People could bid to buy the info, and the car owner(s) could bid against them to keep the info secret?
First time I've heard of "rat running", but am having a hard time seeing the justification for the negative connotation. I can only see it as a more efficient use of the road system.

Just because at some time in the past there was less traffic in your street doesn't mean it won't (or shouldn't) increase in the future.

It seems to me that these residents associations are trying to push the problem of higher overall road use on to others that don't have such strong residents associations.

Rat running is from narrow UK streets, largely residential, being used as through roads rather than access to homes.

The use of traffic aware GPS also encourages more traffic down these roads.

You might think it as efficient but it changes the levels of safety for pedestrians which are usually parents & children at the time of day this is more prevalent.

I don't think it is necessarily a worse overall outcome, even if the small streets become somewhat less safe.

It could be that installing barriers at some of the more dangerous points is the most optimal solution?
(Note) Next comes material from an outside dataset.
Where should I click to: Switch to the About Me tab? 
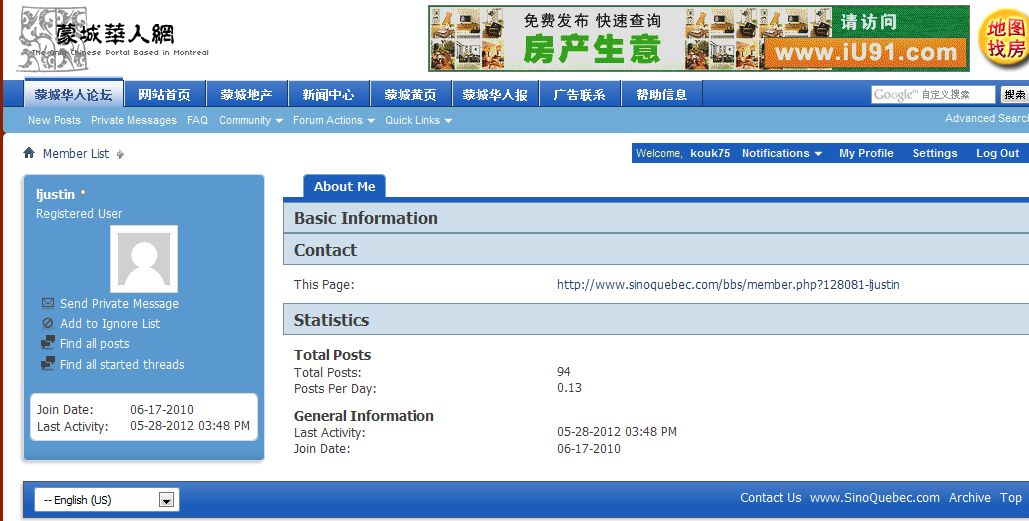344,186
Blocking off certain streets is exactly what my hometown did. Make it so only certain roads go straight through, others have every third intersection blocked off
I didn't mean barriers that prevent through traffic, I meant barriers that protect pedestrians.
I think that it's a reasonable and valid decision for a community to try to restrict through traffic to the main roads such that residential areas can remain quiet/free from exhaust/safe to walk around without all sorts of guardrails and stuff, even if it means less efficiency and more congestion on the main routes.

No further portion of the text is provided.